_Instructions for the task:_ Could you reproduce, from the records below, everything from the line with "September 2008 (92, 1227)" down to the line with "December 2012 (91, 1064)", keeping both of those lines and changing nothing?

_The data:_
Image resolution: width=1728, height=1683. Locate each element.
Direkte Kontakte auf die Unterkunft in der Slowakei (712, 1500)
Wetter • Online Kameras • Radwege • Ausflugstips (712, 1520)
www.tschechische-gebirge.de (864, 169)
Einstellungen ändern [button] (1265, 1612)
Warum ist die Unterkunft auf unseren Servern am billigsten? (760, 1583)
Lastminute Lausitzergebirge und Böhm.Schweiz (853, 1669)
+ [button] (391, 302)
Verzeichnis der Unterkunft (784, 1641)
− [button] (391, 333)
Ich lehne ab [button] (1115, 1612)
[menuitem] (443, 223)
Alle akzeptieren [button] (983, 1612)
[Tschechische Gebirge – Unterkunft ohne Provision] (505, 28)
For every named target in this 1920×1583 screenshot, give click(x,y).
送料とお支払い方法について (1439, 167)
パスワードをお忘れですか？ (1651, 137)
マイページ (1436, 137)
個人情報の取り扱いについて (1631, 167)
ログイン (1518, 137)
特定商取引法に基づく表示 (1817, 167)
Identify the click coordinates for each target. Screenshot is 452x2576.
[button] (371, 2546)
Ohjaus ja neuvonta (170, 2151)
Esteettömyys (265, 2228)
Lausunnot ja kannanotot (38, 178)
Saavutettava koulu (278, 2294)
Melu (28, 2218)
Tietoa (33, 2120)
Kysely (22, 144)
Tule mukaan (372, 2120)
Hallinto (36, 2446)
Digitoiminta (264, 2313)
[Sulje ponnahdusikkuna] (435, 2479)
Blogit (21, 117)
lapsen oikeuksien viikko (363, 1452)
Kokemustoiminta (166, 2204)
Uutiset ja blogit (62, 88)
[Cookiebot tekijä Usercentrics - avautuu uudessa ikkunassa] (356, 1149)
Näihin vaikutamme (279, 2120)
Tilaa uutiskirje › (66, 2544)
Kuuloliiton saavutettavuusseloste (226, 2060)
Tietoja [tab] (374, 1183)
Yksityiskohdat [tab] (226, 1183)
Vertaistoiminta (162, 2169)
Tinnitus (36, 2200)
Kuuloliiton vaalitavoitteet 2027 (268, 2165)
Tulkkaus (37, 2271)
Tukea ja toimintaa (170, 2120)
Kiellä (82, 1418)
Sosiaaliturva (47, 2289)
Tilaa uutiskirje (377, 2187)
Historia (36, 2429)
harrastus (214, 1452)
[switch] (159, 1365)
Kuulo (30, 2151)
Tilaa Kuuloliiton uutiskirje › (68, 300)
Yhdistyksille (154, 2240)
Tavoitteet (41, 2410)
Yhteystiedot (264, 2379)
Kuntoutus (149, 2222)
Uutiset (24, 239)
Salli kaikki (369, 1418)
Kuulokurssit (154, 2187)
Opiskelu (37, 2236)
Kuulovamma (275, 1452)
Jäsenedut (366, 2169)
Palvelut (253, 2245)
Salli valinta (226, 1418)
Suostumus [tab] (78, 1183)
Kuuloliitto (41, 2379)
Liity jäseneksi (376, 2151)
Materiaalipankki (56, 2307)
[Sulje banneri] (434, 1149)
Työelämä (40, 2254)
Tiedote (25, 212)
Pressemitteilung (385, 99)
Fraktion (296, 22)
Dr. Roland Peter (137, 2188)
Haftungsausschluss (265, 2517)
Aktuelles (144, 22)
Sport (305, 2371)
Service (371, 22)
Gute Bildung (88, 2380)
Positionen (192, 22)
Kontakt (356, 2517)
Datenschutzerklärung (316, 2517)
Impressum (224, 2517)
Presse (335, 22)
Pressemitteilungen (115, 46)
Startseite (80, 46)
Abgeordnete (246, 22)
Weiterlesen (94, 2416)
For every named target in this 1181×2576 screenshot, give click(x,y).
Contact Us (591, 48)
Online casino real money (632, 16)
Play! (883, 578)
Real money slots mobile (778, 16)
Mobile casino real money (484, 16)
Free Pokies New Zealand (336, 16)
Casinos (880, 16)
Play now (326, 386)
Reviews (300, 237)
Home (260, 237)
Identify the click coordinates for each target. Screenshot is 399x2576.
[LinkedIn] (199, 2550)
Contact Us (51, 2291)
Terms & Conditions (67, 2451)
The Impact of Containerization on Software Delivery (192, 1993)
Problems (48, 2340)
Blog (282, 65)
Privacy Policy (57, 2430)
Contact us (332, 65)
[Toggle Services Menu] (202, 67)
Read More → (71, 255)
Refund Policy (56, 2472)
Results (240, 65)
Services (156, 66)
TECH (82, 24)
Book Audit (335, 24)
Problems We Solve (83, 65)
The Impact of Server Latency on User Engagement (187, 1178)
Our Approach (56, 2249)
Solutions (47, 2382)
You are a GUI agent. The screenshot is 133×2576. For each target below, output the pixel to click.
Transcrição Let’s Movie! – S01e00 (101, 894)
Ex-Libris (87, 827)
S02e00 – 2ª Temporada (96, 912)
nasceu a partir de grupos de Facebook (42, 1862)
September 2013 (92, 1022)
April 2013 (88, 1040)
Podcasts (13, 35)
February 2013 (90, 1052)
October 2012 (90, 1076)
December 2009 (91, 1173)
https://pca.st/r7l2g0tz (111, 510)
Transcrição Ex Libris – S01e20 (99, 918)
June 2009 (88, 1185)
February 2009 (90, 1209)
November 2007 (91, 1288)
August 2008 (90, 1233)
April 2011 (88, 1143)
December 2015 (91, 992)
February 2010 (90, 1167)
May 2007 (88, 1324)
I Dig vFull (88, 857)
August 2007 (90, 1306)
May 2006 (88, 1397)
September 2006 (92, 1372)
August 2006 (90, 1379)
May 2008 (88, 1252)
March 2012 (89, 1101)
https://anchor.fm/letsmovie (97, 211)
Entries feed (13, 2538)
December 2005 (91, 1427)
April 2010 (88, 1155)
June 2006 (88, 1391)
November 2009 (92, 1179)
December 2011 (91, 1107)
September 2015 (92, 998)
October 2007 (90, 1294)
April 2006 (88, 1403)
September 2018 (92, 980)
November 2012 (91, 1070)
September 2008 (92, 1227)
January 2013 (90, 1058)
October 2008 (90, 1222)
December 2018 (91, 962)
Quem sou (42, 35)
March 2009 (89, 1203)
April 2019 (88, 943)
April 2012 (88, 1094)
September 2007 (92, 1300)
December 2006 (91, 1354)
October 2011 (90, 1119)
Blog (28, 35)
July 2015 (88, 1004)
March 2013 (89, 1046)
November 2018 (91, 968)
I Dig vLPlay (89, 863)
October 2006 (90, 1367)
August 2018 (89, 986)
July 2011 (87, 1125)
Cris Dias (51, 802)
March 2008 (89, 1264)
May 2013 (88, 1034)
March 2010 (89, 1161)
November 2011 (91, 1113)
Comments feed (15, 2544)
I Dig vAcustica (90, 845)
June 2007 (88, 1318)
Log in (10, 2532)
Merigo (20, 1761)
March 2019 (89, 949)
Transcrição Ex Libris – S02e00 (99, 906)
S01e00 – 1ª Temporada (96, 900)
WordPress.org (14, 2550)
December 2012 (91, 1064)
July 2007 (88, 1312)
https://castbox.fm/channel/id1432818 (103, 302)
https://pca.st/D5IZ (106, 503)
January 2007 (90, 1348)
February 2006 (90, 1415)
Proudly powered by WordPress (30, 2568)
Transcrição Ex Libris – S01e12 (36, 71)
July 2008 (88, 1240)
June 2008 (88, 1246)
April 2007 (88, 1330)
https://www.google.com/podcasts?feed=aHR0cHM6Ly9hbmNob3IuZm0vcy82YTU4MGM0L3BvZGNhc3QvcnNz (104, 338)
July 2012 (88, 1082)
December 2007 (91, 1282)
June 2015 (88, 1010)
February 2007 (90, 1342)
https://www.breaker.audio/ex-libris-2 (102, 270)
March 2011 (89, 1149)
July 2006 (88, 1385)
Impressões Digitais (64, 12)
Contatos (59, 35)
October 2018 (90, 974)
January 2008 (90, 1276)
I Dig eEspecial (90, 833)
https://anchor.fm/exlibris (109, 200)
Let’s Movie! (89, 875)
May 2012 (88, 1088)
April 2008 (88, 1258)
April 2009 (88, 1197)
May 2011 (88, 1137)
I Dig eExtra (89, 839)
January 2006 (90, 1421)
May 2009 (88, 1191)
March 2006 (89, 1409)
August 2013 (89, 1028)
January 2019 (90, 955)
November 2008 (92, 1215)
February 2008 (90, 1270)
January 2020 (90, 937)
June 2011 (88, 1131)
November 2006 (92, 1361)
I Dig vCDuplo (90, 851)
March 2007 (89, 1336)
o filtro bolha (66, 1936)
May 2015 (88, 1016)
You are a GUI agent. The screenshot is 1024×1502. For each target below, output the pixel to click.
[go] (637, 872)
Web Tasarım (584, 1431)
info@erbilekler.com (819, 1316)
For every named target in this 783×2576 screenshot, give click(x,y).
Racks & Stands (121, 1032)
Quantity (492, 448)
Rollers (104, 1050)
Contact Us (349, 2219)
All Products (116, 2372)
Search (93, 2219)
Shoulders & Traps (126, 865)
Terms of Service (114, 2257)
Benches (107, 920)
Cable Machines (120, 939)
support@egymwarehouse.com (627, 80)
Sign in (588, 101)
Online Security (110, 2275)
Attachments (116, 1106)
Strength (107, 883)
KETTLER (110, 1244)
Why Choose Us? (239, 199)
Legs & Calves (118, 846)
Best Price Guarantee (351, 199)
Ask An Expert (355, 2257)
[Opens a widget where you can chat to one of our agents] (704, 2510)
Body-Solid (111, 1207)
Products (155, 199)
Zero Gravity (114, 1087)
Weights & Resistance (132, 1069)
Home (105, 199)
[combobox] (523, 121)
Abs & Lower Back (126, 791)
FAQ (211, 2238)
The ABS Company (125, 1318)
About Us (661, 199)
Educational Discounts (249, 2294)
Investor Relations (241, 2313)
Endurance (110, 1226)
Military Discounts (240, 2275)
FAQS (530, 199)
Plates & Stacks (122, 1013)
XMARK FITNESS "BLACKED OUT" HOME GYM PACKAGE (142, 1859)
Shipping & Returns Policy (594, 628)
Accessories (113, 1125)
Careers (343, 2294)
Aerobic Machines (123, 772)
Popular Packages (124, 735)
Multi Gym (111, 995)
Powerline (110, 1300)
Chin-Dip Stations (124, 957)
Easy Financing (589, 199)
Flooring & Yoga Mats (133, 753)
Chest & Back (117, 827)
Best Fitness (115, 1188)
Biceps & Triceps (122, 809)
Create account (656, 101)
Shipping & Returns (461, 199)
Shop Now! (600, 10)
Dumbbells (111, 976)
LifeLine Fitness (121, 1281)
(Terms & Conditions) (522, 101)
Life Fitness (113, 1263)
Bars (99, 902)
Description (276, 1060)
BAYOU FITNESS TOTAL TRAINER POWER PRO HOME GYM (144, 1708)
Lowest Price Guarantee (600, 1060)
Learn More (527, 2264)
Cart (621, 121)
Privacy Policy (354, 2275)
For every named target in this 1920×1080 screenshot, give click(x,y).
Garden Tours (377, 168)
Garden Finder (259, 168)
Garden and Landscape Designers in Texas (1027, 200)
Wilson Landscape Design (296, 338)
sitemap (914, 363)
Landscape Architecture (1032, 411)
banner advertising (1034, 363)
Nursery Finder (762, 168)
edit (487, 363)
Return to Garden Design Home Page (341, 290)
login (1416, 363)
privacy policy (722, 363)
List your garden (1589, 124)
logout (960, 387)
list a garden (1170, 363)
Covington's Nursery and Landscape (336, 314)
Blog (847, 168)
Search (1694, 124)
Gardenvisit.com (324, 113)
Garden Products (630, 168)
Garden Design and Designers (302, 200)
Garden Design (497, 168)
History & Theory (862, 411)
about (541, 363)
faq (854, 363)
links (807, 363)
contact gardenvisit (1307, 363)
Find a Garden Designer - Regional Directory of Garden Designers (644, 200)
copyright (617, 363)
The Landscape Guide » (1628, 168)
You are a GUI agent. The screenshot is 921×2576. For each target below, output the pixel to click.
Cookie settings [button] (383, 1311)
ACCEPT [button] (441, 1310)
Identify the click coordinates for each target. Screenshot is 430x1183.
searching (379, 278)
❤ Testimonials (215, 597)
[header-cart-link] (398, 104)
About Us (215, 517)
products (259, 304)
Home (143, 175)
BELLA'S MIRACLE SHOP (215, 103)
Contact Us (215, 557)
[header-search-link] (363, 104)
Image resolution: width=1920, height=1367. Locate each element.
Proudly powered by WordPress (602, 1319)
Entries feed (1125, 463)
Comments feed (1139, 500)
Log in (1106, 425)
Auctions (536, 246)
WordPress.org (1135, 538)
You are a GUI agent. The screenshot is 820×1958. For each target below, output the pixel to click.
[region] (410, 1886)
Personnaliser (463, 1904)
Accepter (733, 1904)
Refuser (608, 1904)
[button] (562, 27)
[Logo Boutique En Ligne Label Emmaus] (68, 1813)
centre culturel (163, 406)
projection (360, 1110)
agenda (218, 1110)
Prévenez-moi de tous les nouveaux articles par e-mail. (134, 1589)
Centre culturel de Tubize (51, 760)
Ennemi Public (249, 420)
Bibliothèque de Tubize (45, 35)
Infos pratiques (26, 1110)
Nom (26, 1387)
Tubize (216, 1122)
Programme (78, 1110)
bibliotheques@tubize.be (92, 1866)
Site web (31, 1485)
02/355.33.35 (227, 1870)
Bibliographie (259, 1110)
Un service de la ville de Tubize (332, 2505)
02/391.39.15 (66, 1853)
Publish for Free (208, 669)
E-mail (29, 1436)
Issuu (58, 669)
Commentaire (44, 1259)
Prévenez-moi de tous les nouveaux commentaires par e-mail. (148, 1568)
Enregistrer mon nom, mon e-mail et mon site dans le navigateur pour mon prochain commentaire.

_Answer section:_
September 2008 (92, 1227)
January 2013 (90, 1058)
October 2008 (90, 1222)
December 2018 (91, 962)
Quem sou (42, 35)
March 2009 (89, 1203)
April 2019 (88, 943)
April 2012 (88, 1094)
September 2007 (92, 1300)
December 2006 (91, 1354)
October 2011 (90, 1119)
Blog (28, 35)
July 2015 (88, 1004)
March 2013 (89, 1046)
November 2018 (91, 968)
I Dig vLPlay (89, 863)
October 2006 (90, 1367)
August 2018 (89, 986)
July 2011 (87, 1125)
Cris Dias (51, 802)
March 2008 (89, 1264)
May 2013 (88, 1034)
March 2010 (89, 1161)
November 2011 (91, 1113)
Comments feed (15, 2544)
I Dig vAcustica (90, 845)
June 2007 (88, 1318)
Log in (10, 2532)
Merigo (20, 1761)
March 2019 (89, 949)
Transcrição Ex Libris – S02e00 (99, 906)
S01e00 – 1ª Temporada (96, 900)
WordPress.org (14, 2550)
December 2012 (91, 1064)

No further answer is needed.